» **The task**: Your answer must be a word-for-word copy of the listing below, minus its pictures.
== == ==
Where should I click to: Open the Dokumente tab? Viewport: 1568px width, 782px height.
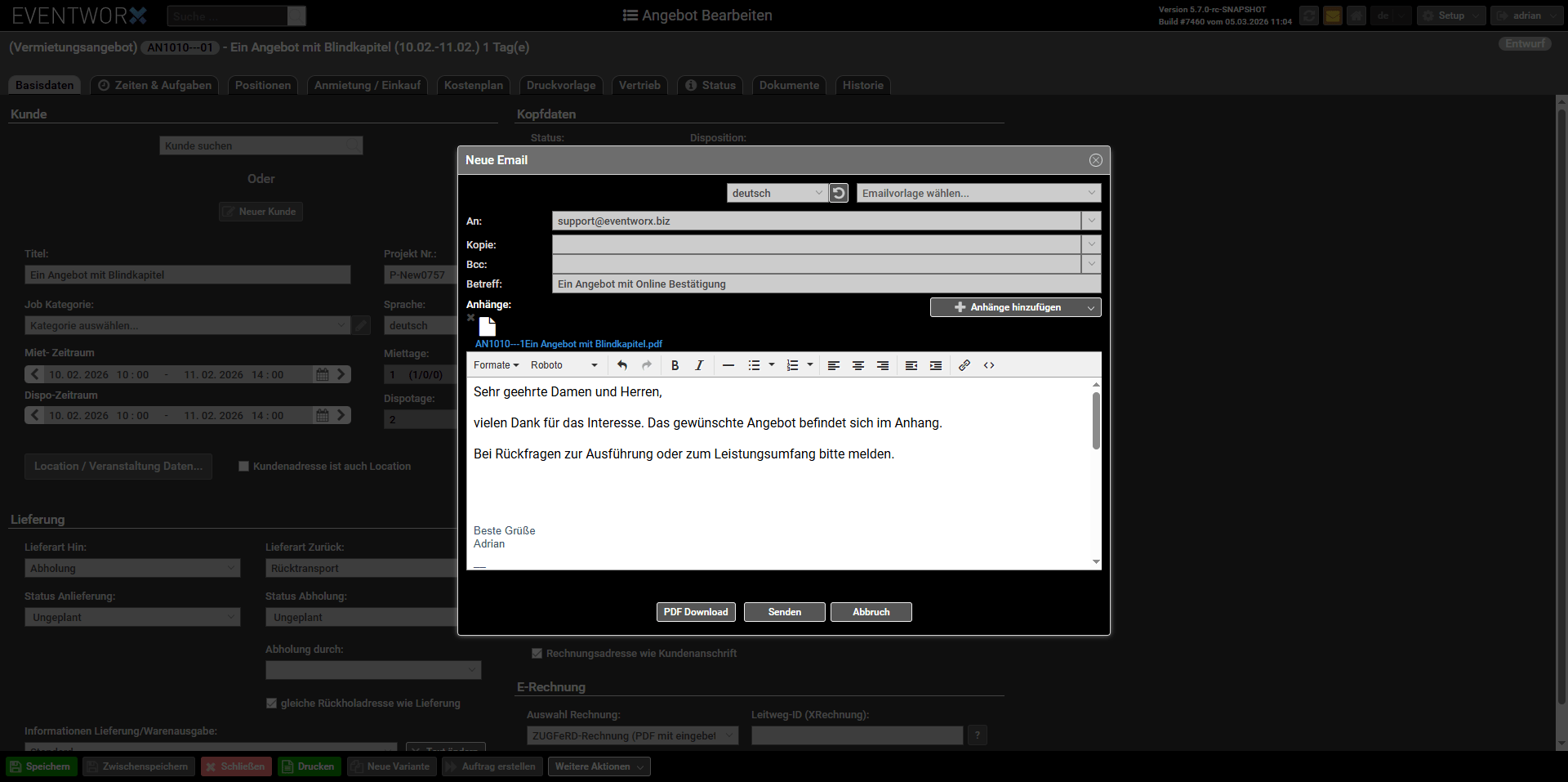pyautogui.click(x=788, y=85)
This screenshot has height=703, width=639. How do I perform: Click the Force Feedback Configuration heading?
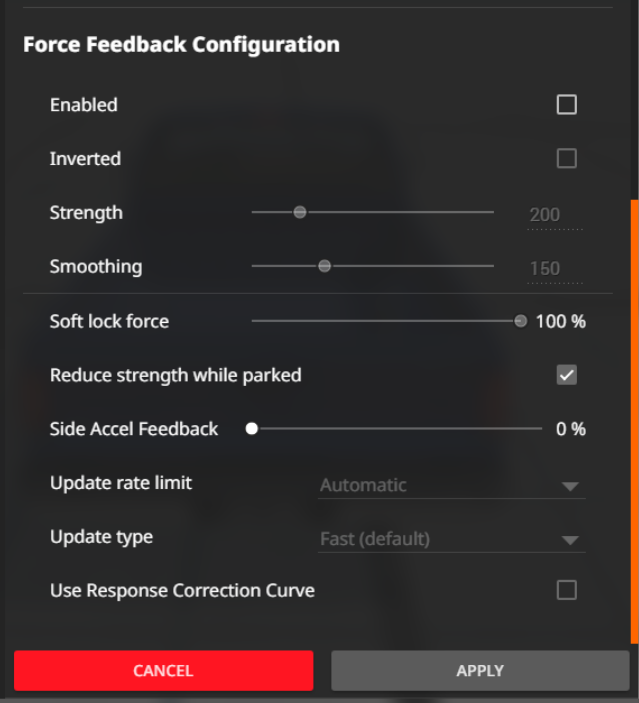point(181,45)
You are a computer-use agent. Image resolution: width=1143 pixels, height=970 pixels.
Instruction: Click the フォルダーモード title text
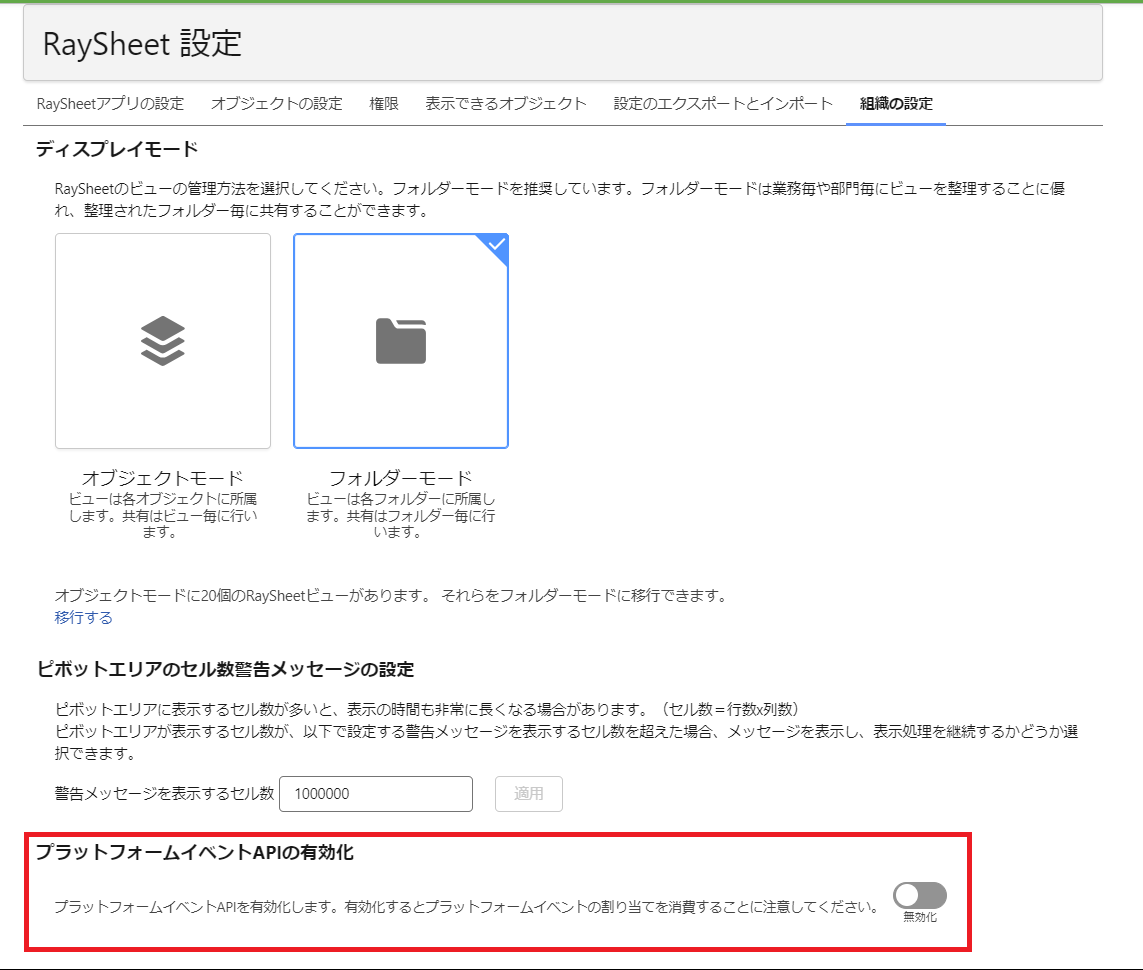point(400,477)
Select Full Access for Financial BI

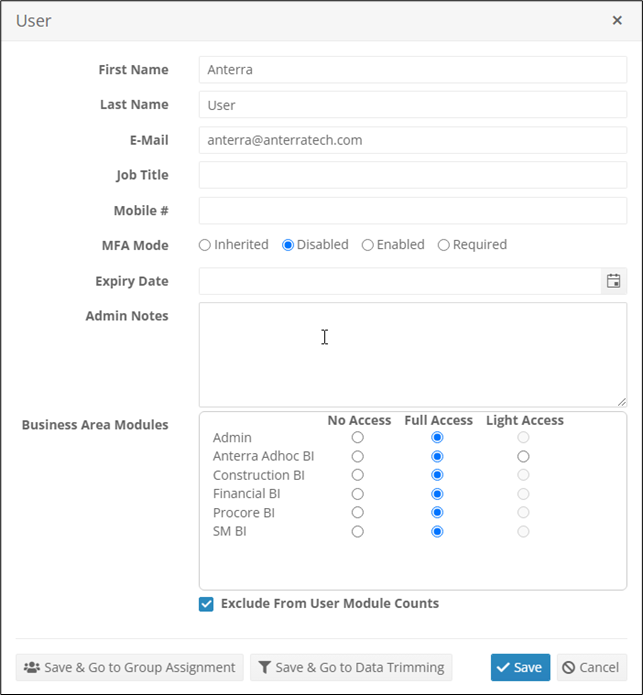click(437, 494)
== == ==
» **Exercise output**:
Where should I click to: Open the Dokumente tab? Viewport: 1568px width, 782px height.
pyautogui.click(x=788, y=85)
This screenshot has height=703, width=639. How do I perform: Click the Force Feedback Configuration heading?
point(181,45)
You are a computer-use agent. Image resolution: width=1143 pixels, height=970 pixels.
Instruction: Click the フォルダーモード title text
point(400,477)
Select Full Access for Financial BI

click(437, 494)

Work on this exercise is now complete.